On 28 June 2017, Kaiser Health News reported on an apparent increase in abuse of gabapentin (brand name Neurontin) in Ohio and across the nation in a story that saw wide syndication in USA Today, STAT News, and many other outlets:
Last December, Ohio’s Board of Pharmacy began reporting sales of gabapentin prescriptions in its regular monitoring of controlled substances. The drug, which is not an opioid nor designated a controlled substance by federal authorities, is used to treat nerve pain.
But the board found that it was the most prescribed medication on its list that month, surpassing oxycodone by more than 9 million doses. In February, the Ohio Substance Abuse Monitoring Network issued an alert regarding increasing misuse across the state.

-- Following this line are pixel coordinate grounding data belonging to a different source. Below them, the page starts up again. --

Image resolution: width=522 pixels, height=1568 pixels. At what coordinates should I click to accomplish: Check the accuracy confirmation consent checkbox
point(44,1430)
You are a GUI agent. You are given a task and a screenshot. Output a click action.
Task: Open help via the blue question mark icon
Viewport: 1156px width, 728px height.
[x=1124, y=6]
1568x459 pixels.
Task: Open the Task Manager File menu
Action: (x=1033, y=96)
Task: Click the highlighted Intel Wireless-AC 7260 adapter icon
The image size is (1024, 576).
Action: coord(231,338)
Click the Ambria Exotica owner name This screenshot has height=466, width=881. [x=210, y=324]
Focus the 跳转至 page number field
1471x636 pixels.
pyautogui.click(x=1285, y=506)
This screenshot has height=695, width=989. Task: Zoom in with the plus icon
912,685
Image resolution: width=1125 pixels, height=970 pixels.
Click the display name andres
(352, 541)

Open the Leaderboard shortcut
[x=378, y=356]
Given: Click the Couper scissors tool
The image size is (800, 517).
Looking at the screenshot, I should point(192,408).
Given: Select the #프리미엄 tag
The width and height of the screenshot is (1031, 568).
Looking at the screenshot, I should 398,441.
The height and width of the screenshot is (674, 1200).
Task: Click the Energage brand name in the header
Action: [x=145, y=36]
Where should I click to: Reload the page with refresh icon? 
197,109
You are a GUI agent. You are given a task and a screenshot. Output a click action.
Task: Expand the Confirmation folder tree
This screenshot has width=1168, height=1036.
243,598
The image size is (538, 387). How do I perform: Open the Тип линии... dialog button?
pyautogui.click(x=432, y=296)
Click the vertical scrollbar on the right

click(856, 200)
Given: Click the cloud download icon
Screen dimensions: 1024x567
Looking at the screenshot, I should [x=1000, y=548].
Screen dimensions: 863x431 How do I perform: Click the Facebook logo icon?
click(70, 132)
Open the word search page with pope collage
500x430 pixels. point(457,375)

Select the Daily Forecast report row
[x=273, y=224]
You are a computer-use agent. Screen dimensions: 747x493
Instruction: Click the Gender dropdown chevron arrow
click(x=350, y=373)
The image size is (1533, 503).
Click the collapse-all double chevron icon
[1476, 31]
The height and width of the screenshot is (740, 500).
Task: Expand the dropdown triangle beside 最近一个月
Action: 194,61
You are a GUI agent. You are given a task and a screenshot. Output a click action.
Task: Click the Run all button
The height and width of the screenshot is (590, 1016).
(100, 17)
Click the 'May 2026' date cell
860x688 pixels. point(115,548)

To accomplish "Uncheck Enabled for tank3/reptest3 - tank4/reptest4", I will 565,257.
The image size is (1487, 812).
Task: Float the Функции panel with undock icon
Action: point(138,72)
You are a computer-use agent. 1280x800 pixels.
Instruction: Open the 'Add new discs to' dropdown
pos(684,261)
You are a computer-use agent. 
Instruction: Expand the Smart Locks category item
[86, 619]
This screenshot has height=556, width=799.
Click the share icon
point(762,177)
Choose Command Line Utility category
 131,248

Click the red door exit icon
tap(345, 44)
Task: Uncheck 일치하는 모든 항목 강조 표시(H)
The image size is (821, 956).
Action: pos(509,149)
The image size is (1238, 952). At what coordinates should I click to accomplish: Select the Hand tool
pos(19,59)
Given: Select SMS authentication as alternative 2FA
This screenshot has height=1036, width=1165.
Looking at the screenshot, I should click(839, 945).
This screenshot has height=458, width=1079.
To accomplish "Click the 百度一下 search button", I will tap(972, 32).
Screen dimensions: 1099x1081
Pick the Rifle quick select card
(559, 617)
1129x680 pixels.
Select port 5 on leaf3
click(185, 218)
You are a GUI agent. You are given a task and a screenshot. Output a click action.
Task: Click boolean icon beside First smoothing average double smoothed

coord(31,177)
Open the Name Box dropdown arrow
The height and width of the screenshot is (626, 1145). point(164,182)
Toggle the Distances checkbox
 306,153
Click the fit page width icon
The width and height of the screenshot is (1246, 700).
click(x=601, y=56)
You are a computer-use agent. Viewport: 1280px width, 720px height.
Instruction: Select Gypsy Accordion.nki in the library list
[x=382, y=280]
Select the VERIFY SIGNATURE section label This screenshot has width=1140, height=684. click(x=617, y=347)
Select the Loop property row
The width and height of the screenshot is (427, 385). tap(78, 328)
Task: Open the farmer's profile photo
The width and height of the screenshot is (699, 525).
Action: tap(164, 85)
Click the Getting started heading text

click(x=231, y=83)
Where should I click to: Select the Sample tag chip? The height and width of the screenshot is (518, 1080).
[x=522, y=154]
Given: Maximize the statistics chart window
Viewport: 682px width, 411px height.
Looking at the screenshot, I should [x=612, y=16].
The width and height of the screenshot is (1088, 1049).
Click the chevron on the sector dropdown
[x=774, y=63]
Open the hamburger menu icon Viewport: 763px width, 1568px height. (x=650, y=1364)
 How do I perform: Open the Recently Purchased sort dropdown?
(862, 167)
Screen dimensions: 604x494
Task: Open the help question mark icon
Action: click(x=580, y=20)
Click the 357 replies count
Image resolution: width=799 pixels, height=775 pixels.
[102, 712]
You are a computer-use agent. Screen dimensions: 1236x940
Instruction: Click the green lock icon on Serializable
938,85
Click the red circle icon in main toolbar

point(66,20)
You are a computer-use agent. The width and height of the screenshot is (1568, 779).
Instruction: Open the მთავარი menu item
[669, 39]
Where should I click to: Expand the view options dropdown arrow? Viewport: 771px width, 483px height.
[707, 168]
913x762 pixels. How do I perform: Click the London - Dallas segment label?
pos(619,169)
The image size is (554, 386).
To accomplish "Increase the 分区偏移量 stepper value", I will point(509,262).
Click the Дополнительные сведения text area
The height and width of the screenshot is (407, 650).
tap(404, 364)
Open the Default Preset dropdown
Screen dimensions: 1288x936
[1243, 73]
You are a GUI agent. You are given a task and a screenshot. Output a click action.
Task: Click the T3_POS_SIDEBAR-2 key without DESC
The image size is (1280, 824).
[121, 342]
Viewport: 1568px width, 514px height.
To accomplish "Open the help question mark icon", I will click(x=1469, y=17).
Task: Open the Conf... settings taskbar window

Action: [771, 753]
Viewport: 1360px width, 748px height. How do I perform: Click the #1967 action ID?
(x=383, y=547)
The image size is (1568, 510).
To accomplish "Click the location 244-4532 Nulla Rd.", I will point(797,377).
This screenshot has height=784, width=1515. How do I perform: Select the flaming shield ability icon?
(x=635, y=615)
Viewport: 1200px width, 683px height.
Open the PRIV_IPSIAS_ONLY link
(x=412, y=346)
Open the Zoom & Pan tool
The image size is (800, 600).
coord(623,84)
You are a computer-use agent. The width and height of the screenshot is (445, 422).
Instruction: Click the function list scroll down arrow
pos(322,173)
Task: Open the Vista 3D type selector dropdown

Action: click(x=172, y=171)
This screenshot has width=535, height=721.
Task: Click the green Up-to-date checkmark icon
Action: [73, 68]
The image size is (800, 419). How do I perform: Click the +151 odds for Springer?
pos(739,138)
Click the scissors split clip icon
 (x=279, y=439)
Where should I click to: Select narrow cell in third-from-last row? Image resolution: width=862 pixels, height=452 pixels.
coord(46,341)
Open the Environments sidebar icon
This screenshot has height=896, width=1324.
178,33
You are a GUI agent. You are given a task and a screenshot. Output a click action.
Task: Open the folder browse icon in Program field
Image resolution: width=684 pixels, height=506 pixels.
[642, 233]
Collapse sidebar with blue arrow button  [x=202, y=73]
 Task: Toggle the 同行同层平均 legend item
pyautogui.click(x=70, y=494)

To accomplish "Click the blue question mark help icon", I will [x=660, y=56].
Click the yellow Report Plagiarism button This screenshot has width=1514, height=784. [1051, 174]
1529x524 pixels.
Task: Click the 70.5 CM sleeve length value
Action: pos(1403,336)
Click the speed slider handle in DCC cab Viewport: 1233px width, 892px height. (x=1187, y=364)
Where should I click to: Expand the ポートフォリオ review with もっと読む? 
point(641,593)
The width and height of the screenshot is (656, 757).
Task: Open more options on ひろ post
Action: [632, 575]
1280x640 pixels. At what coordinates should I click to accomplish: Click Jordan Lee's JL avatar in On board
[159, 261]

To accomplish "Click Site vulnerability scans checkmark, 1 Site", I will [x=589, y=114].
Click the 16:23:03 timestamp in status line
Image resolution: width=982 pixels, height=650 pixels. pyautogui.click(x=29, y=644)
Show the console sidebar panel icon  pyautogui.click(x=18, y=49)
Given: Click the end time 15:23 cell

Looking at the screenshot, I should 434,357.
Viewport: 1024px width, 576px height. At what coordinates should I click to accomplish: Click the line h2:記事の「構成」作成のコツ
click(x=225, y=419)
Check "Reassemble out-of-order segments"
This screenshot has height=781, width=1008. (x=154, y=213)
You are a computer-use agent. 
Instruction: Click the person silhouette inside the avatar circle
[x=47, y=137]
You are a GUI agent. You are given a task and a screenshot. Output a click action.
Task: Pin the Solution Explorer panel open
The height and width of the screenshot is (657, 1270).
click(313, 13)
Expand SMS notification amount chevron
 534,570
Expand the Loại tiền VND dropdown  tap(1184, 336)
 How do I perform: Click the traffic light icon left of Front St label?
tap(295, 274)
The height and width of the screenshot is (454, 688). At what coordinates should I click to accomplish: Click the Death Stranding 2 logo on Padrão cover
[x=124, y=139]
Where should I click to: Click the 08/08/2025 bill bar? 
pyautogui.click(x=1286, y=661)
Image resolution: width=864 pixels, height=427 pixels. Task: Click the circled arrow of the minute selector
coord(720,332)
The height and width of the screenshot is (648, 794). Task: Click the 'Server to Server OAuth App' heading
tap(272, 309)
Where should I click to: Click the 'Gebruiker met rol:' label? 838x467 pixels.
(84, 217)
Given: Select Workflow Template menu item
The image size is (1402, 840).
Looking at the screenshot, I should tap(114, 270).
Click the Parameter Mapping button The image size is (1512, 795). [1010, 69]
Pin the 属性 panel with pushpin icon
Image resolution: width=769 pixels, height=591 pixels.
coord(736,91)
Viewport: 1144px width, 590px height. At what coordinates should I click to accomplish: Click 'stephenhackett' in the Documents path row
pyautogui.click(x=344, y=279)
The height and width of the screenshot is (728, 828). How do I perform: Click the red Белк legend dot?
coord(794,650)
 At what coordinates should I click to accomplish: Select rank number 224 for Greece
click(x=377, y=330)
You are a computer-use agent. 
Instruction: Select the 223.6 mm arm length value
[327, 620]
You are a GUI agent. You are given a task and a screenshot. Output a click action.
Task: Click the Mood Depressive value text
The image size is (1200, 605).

The claims that gabapentin is “the most dangerous drug in America” gained widespread exposure thanks to a viral 1 January 2018 Facebook post that alleged, without sources, that gabapentin is the “newest” killer prescription. Claims that it is “killing thousands” appear to be based off this earlier reporting.
While abuse of the drug “on the street” may be a newer phenomenon, gabapentin has been around since 1993 as a treatment of epilepsy in the United States. In the European Union, the drug is approved to treat neuropathic pain as well. Controversially, the drug has been — and continues to be — used to treat a wide variety of unapproved conditions off-label.
The drug is not a narcotic like an opioid, and it has only an indirect effect on the central nervous system, making a direct overdose from the drug alone unlikely. A 62-year-old woman’s suicide, reported in a 2011 case study, claimed to be the first published report of a gabapentin overdose in combination with no other drugs — an outcome that confounded researchers. (There has since been at least one other gabapentin overdose reported in the absence of other drugs). The pharmacological and medical community have long considered the drug safe with few adverse effects.
This lack of concern about its adverse effects, more recent research alleges, may have masked the legitimate risk for the drug’s potential for abuse. While a high from abusing the drug alone is reported to be mild, numerous case studies have indicated that opioid addicts find that gabapentin is able to increase the euphoric effects of an opioid high. Larger scale studies of opioid addicted individuals have confirmed this.
Increasing awareness of the link between gabapentin and opiod addicts lead the Ohio Substance Abuse Monitoring Network to issue a February 2017 warning, which partially inspired the original June 2017 reporting by Kaiser Health News, and included this first-person account of its use:
It’s not a narcotic, but what it does, is, it intensifies your methadone [an opioid]… so if you take your methadone and you go buy 10 [gabapentin pills] and you take all 10, it’s sort of like you tripled your dose.
Further confusion over the lethality of gabapentin, based on the comments in the aforementioned viral post, appear to stem from an in-depth analysis of drug overdose deaths in Kentucky in 2016 performed by FiveThirtyEight and published on 17 January 2018. That story (“There Is More Than One Opioid Crisis”) indicated that 32.6 percent of all people who overdosed in Kentucky in 2016 had the presence of gabapentin in their system under autopsy, and that it was the most common drug found in some specific demographics:
According to the findings, gabapentin […] was the drug most frequently detected in women who had died from drug overdoses and among victims over the age of 44.
Crucially, these data do not indicate that gabapentin caused these deaths, just that its presence was found during autopsy toxicology reports. These data, as well, do not indicate that gabapentin was the only drug found in the system of drug overdose victims. To further illustrate that point, THC, the active component of marijuana which is incapable of causing an overdose on its own, was detected in a quarter of cases, according to the same dataset; it is impossible to credibly argue that marijuana caused a quarter of overdose deaths in Kentucky in 2016. The fact that gabapentin was frequently found in combination with opiates in that report, however, lends further credence to the idea that the drug is being used as a way to enhance the effects of other more deadly drugs.
While the increasing prevalence of gabapentin abuse is an important finding and a vital step in understanding the complexities of the opioid epidemic, it is not a finding that should cause legitimate users alarm. To suggest that a drug which millions of people depend on is deadly and should be avoided at all costs, as the viral Facebook post suggested, is wholly irresponsible. Its potential for abuse was underestimated, but nobody is arguing that it is now more likely to cause death through an overdose on its own. As such, we rank this claim as false.